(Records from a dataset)
:::::
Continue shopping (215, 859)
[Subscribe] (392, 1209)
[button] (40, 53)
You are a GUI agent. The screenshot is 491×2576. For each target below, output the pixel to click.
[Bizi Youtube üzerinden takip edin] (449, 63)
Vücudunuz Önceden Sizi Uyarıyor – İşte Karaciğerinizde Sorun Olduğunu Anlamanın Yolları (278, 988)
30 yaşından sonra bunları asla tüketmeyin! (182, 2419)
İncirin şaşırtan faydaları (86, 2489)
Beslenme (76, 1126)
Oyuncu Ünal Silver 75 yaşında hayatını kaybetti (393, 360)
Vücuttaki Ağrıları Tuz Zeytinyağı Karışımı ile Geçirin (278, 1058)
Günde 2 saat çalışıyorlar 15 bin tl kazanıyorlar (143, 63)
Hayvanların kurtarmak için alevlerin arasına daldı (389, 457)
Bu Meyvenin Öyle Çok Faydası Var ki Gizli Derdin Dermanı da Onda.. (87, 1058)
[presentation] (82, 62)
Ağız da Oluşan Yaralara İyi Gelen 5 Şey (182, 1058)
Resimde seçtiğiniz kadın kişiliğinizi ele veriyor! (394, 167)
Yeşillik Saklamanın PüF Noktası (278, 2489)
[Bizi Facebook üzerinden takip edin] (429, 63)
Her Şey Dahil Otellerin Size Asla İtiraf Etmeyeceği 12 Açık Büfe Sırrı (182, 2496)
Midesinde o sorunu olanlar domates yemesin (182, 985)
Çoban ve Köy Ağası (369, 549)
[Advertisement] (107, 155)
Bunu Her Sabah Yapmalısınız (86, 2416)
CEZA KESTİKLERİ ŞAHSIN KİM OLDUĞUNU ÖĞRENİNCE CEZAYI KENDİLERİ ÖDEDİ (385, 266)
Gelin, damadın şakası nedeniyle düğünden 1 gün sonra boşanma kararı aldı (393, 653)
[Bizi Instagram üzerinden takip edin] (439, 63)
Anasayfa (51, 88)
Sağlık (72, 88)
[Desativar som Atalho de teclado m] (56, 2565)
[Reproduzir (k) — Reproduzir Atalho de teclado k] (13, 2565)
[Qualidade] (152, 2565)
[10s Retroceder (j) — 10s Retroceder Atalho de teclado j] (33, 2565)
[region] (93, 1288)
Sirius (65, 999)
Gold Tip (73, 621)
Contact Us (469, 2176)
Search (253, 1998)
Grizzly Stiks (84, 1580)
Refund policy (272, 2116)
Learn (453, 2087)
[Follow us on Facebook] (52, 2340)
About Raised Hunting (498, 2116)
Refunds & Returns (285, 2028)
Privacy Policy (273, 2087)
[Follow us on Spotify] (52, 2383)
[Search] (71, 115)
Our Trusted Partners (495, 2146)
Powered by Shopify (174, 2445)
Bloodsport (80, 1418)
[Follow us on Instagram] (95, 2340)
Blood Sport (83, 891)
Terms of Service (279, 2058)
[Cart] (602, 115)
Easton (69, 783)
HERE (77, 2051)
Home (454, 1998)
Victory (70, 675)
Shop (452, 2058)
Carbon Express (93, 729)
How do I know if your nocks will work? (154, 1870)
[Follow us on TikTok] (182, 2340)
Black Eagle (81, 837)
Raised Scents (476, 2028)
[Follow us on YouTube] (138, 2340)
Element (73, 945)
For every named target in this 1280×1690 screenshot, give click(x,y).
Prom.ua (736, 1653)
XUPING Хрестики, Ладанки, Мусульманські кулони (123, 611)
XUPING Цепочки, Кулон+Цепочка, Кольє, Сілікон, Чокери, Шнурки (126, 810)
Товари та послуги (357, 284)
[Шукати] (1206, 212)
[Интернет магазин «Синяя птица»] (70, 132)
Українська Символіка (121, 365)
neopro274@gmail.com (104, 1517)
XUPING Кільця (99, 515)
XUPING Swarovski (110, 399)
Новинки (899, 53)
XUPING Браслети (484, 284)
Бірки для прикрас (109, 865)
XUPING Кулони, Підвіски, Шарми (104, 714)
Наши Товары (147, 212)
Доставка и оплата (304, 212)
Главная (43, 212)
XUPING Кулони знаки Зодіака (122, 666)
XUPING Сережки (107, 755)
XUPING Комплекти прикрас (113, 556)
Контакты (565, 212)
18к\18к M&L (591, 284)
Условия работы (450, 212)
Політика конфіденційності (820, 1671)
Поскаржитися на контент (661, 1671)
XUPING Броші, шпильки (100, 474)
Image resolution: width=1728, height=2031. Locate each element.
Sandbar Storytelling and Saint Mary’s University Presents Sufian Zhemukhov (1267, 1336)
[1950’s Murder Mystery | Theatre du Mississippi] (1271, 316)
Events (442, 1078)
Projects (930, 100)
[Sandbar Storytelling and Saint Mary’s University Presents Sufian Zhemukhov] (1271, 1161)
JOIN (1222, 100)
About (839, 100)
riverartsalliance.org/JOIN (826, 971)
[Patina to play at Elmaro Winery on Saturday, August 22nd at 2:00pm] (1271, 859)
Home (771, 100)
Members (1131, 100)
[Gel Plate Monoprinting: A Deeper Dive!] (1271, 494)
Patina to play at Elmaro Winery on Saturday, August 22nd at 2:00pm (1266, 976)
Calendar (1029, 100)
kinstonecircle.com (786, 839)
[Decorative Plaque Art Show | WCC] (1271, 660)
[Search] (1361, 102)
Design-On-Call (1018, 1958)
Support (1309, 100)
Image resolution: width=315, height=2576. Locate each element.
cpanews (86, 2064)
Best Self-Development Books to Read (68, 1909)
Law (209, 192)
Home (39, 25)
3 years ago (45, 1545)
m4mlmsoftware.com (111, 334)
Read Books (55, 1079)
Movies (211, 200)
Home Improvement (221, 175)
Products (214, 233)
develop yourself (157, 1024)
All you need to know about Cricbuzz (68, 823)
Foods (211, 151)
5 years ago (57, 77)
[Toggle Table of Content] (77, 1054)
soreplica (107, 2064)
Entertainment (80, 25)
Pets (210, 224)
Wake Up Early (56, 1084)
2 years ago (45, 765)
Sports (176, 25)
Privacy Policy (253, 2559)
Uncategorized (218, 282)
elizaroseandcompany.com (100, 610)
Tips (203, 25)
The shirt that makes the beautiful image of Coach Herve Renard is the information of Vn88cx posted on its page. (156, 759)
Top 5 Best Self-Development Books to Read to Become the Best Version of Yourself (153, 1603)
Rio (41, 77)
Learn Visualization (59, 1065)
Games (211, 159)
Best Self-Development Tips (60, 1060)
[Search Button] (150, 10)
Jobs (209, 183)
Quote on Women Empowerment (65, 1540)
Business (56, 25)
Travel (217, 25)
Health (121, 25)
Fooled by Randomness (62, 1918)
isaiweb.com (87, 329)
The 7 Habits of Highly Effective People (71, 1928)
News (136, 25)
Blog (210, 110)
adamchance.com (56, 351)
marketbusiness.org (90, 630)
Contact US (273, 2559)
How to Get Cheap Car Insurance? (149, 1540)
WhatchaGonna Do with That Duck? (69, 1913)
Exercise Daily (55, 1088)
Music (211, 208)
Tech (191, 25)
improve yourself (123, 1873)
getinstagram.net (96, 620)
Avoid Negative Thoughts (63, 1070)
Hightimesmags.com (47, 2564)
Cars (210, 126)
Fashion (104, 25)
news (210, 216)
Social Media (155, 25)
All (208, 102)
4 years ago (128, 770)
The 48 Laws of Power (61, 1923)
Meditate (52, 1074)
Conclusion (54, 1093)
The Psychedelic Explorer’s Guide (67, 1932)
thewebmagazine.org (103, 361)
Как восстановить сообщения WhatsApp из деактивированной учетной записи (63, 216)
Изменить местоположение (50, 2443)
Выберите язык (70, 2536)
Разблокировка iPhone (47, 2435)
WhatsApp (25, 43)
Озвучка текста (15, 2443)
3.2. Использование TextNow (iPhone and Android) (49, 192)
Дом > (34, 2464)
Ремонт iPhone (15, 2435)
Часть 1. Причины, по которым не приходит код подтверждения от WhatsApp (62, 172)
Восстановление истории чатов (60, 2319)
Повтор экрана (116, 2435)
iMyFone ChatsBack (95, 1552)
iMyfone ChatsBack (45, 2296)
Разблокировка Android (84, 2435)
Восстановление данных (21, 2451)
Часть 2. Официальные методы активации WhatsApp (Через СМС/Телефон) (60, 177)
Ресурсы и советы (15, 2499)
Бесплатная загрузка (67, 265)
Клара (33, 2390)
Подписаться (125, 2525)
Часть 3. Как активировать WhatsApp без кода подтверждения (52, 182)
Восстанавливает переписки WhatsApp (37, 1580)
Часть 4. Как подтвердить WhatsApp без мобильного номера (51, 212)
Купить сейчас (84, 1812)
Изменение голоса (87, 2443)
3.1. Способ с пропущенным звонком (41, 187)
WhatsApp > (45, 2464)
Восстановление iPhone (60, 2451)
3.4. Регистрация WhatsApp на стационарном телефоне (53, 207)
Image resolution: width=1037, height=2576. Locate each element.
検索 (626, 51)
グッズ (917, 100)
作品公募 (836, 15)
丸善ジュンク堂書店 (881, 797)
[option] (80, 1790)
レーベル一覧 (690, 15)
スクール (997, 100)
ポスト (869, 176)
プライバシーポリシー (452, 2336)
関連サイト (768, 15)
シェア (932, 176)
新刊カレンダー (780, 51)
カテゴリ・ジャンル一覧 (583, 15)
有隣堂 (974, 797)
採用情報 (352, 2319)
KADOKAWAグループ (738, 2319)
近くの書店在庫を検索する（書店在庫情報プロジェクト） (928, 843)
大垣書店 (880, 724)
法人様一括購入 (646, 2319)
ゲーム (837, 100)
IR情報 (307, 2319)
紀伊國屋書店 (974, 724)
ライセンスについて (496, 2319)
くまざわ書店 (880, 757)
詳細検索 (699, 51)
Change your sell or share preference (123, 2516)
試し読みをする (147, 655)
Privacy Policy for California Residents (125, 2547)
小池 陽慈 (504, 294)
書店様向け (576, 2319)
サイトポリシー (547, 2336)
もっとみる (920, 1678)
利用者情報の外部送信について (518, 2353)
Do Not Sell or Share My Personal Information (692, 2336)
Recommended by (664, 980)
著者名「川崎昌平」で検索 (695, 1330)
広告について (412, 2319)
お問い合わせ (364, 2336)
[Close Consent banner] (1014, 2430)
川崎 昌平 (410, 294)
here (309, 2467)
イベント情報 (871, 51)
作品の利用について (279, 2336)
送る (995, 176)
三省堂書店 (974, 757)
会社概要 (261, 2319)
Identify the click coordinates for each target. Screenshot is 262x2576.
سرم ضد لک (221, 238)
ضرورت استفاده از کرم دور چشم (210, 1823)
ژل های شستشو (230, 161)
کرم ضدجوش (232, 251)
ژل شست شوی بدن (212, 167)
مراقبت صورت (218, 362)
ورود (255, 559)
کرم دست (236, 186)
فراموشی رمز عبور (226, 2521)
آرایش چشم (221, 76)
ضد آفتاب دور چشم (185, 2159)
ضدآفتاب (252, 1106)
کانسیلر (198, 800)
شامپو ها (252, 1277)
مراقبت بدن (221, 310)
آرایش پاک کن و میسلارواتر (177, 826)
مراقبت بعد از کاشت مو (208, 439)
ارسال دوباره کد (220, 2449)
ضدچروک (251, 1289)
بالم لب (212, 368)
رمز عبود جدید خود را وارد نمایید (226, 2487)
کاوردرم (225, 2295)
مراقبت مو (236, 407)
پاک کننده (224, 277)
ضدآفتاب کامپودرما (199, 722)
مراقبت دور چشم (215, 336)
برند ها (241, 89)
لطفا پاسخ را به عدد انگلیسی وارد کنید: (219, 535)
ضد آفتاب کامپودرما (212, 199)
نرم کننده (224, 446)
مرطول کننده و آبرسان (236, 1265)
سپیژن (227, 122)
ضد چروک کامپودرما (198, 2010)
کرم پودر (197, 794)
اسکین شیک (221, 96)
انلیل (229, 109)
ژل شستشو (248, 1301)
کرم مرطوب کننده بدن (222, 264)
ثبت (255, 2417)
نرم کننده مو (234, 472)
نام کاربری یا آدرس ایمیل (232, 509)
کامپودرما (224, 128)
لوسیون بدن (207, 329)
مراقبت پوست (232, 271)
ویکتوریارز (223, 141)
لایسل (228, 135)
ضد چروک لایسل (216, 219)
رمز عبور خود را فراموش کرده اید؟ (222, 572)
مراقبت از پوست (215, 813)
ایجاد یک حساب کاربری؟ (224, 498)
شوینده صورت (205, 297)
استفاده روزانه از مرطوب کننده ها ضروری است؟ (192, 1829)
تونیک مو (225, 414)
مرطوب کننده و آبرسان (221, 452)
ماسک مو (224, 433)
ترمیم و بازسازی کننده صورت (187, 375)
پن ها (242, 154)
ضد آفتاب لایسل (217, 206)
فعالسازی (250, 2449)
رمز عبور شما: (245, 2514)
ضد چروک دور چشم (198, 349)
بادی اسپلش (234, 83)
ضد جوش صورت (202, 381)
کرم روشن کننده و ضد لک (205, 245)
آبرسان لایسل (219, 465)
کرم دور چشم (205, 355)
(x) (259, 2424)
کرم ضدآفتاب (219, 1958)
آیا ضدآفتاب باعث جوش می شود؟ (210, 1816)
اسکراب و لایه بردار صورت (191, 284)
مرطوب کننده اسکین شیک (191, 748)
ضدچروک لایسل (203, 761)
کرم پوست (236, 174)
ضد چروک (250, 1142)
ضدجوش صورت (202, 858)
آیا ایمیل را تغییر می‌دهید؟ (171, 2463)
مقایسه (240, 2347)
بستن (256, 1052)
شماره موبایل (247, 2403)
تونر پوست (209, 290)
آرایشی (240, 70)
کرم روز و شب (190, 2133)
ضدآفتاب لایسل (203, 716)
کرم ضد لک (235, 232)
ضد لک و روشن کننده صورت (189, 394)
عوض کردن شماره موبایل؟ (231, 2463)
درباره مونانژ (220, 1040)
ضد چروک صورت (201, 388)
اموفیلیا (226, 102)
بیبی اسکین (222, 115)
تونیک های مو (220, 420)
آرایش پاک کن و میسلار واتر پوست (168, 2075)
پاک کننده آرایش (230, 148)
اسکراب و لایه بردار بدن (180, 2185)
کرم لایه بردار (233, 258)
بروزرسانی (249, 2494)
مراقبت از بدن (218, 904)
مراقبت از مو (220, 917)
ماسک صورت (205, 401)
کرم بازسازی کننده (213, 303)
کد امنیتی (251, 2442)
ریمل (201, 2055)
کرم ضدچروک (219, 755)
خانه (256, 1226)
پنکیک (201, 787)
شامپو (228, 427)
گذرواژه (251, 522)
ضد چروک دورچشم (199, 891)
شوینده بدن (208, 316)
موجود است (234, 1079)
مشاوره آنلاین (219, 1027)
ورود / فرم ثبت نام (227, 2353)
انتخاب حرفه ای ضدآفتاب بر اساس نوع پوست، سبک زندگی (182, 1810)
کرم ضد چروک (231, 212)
:::::
Exercise —
Using only the entries above, output the line with "مراقبت از پوست (215, 813)", the line with "ضد جوش صورت (202, 381)", and all lines between them, exactly as they stand.

Expected output —
مراقبت از پوست (215, 813)
ایجاد یک حساب کاربری؟ (224, 498)
شوینده صورت (205, 297)
استفاده روزانه از مرطوب کننده ها ضروری است؟ (192, 1829)
تونیک مو (225, 414)
مرطوب کننده و آبرسان (221, 452)
ماسک مو (224, 433)
ترمیم و بازسازی کننده صورت (187, 375)
پن ها (242, 154)
ضد آفتاب لایسل (217, 206)
فعالسازی (250, 2449)
رمز عبور شما: (245, 2514)
ضد چروک دور چشم (198, 349)
بادی اسپلش (234, 83)
ضد جوش صورت (202, 381)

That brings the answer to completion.